Applying morph target offsets to a cloth-simulated version of the same skinned mesh

I’m trying to apply morph targets to a skeletal mesh with cloth simulation using the Deformer Graph.
I found this link on the forum and thought it was a good approach, so I decided to try it.

The basic idea is to apply the morph offset values from the base skinned mesh to the same mesh after the cloth simulation has finished.
However, the problem is that once cloth simulation is enabled in Unreal Engine, the morph target values disappear.

To overcome this, the post in the link suggested applying the morph offsets calculated from the non-simulated (base) skinned mesh to the cloth-simulated mesh.

I also tried the same approach: duplicated the exact same skeletal mesh, removed the Clothing asset from the duplicate, and attempted to pass values using two Component Bindings.
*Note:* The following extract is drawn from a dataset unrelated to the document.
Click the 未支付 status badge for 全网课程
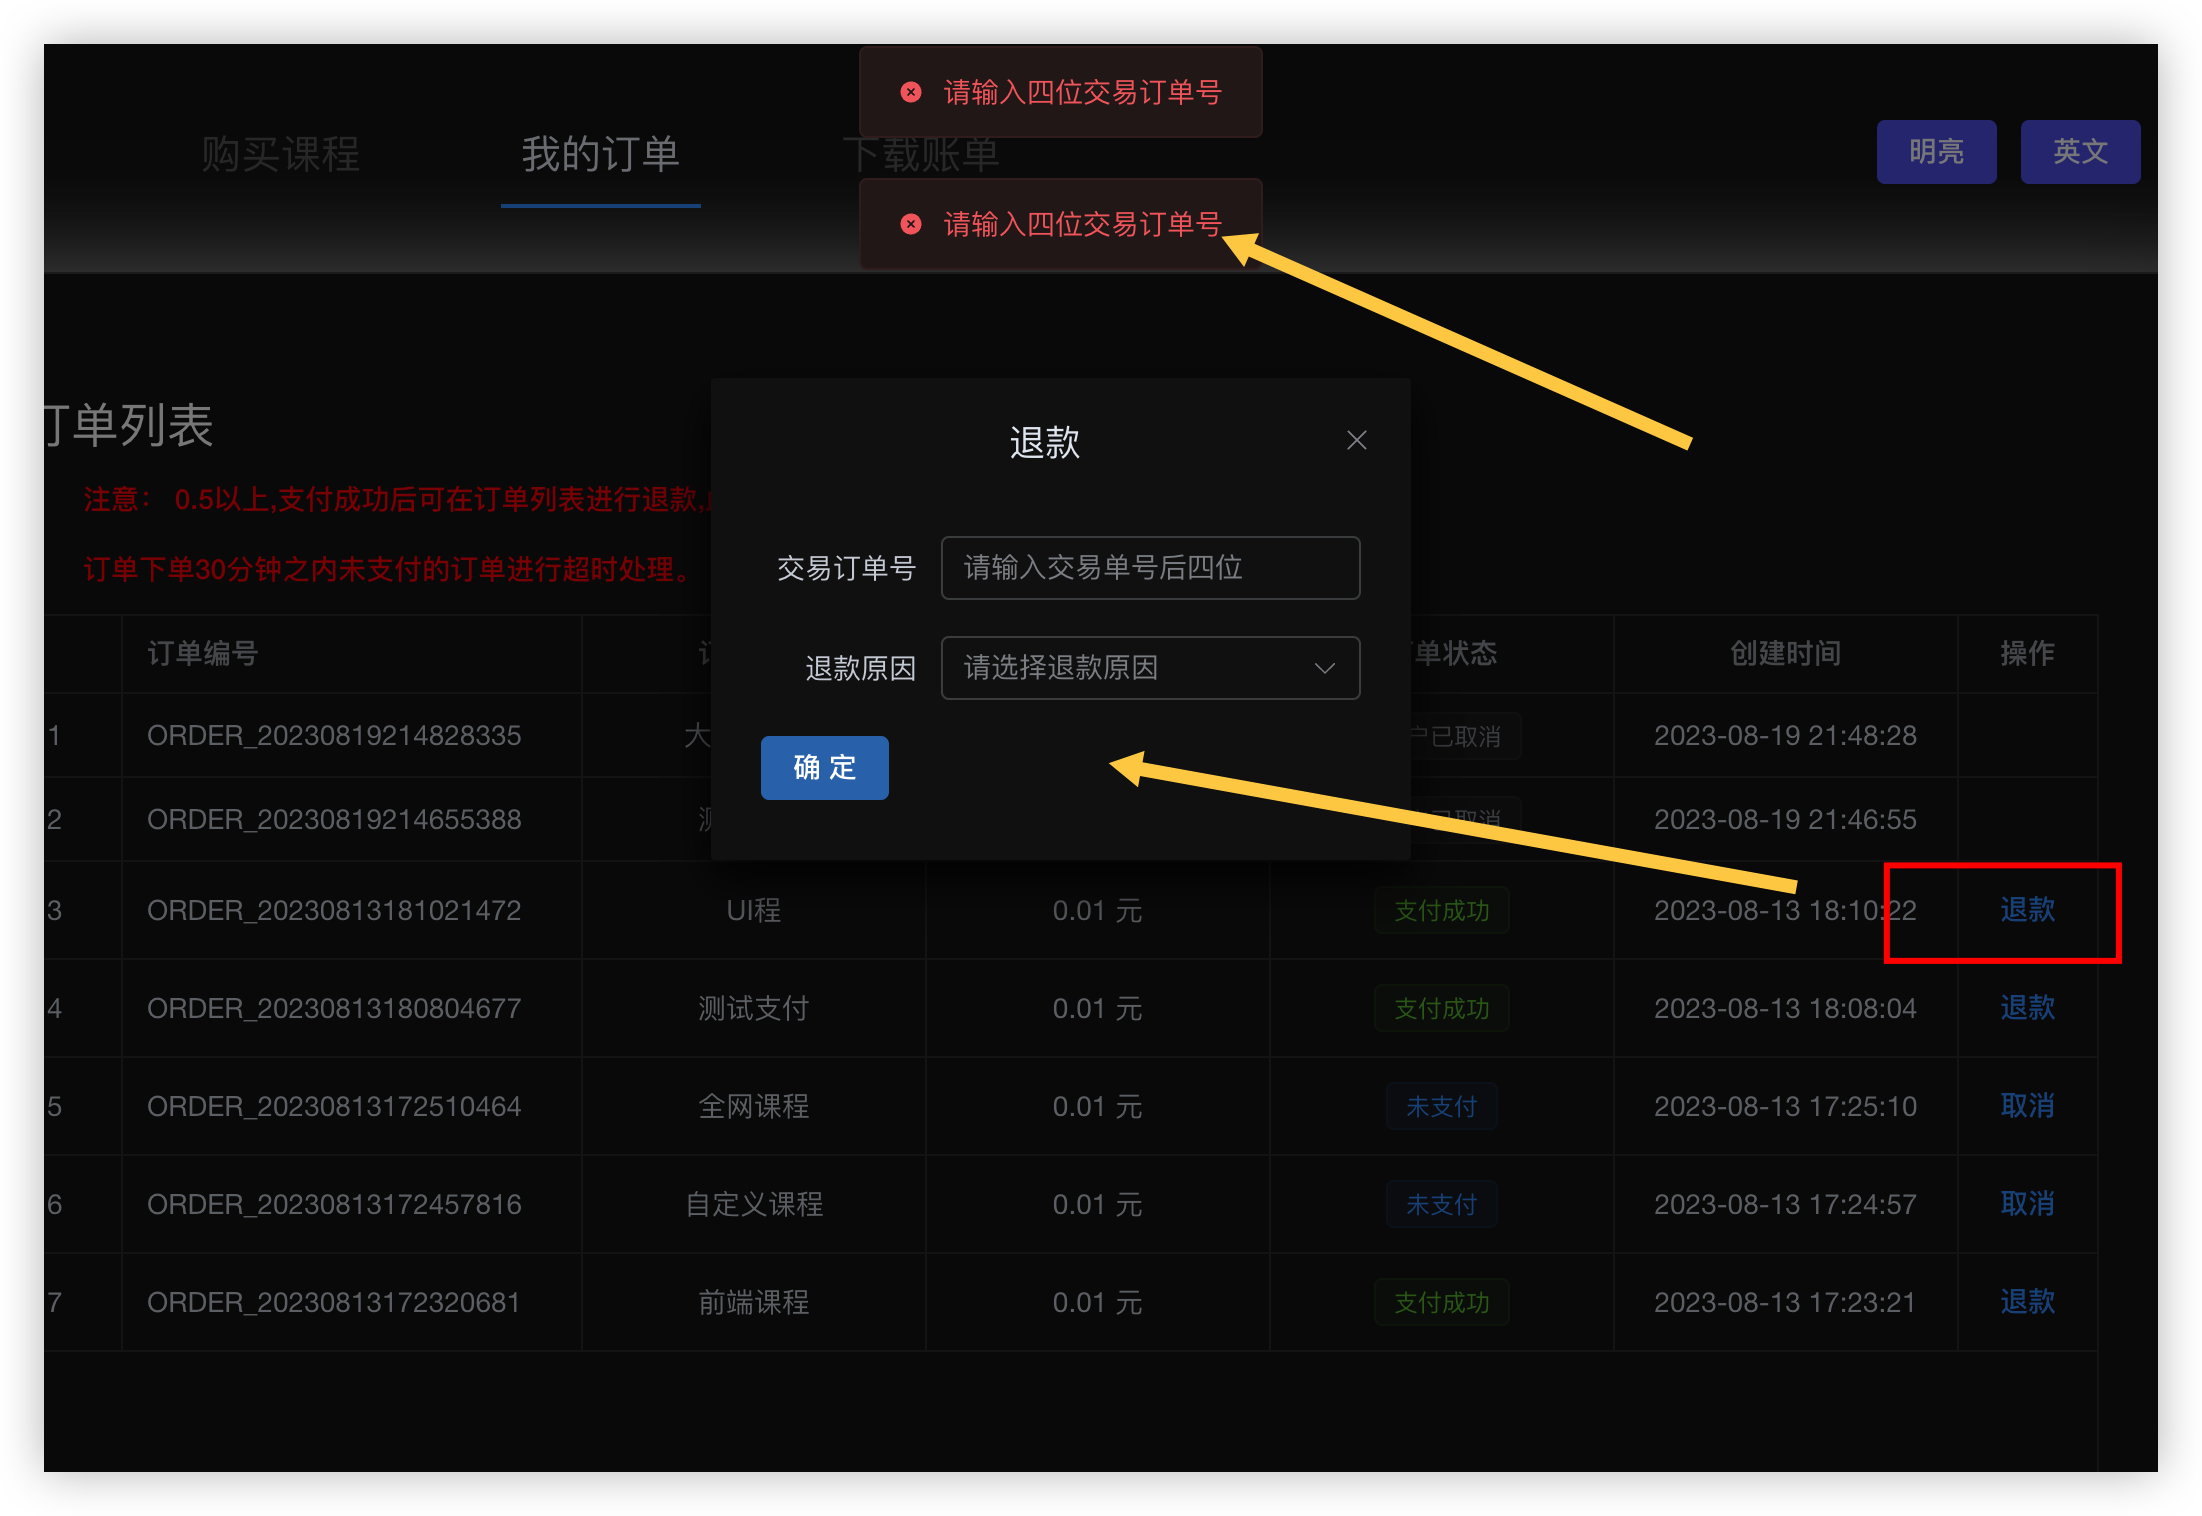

However, the compute kernel fails to compile with the following error:

Component binding for pin ‘Primary Group.BoneMatrix’ is different from the component bindings of the other pins in its group OptimusNode_ComputeKernel_1

Because the vertex indices are identical, I assumed I could still apply the morph offsets even if the component bindings are different—but that doesn’t seem to be the case.
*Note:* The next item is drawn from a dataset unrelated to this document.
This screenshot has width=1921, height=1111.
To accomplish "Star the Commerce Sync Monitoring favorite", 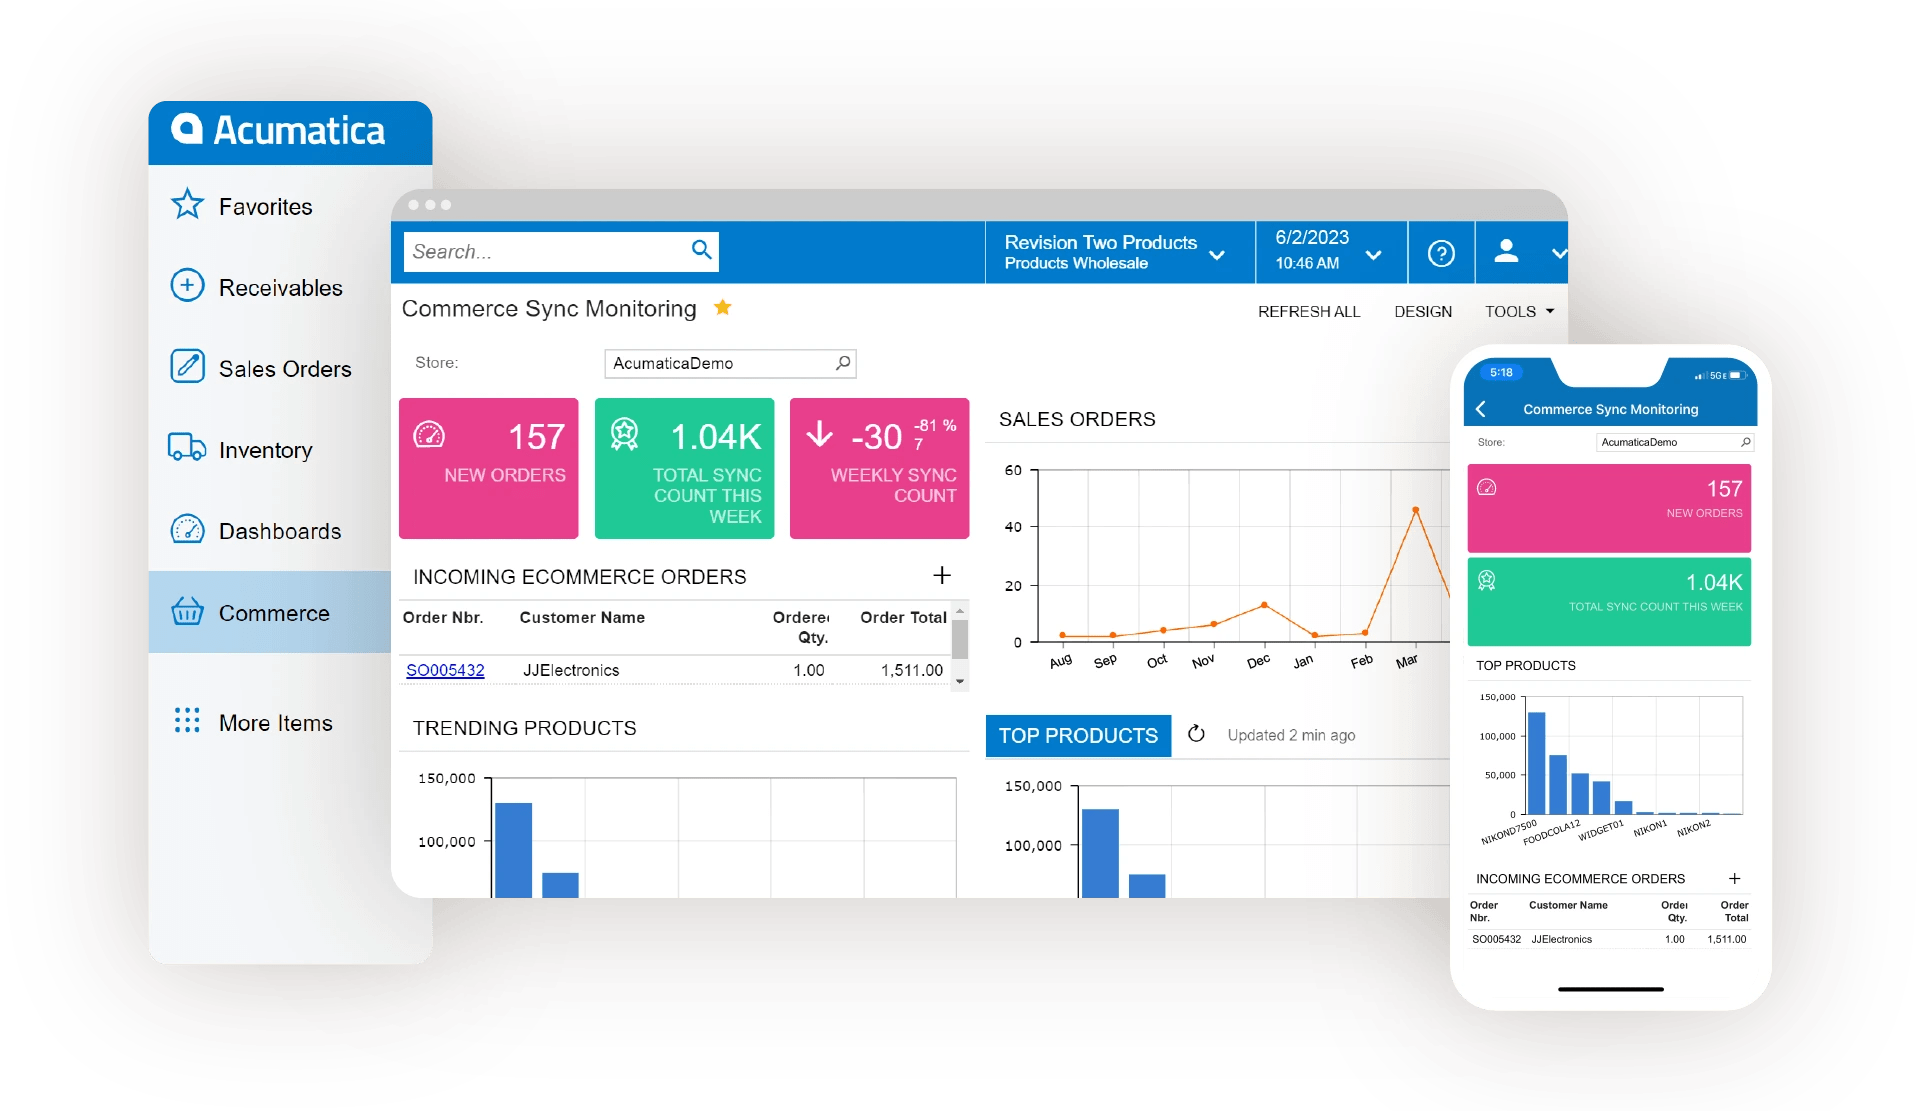I will pyautogui.click(x=722, y=308).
Does anyone know a solution or the correct setup to make this work? For example, do both bindings need to target the same component, or is there a supported way to safely transfer morph deltas across components when the indices match?

Any guidance (Optimus binding rules, constraints, or example graphs) would be greatly appreciated.

I wrote about component bindings here, there’s also a more thorough guide explaining my method for cloth sim + morph targets on the same site. Deformer graph seems to associate input/output pins with specific component bindings, and if a pin is associated with one binding, you can’t plug in a different binding to it. However you can create “secondary input bindings” which will let you pass data from multiple component bindings into a single compute kernel and do calculations with the data from both bindings. Then you can output that data and use it to write to skinned meshes.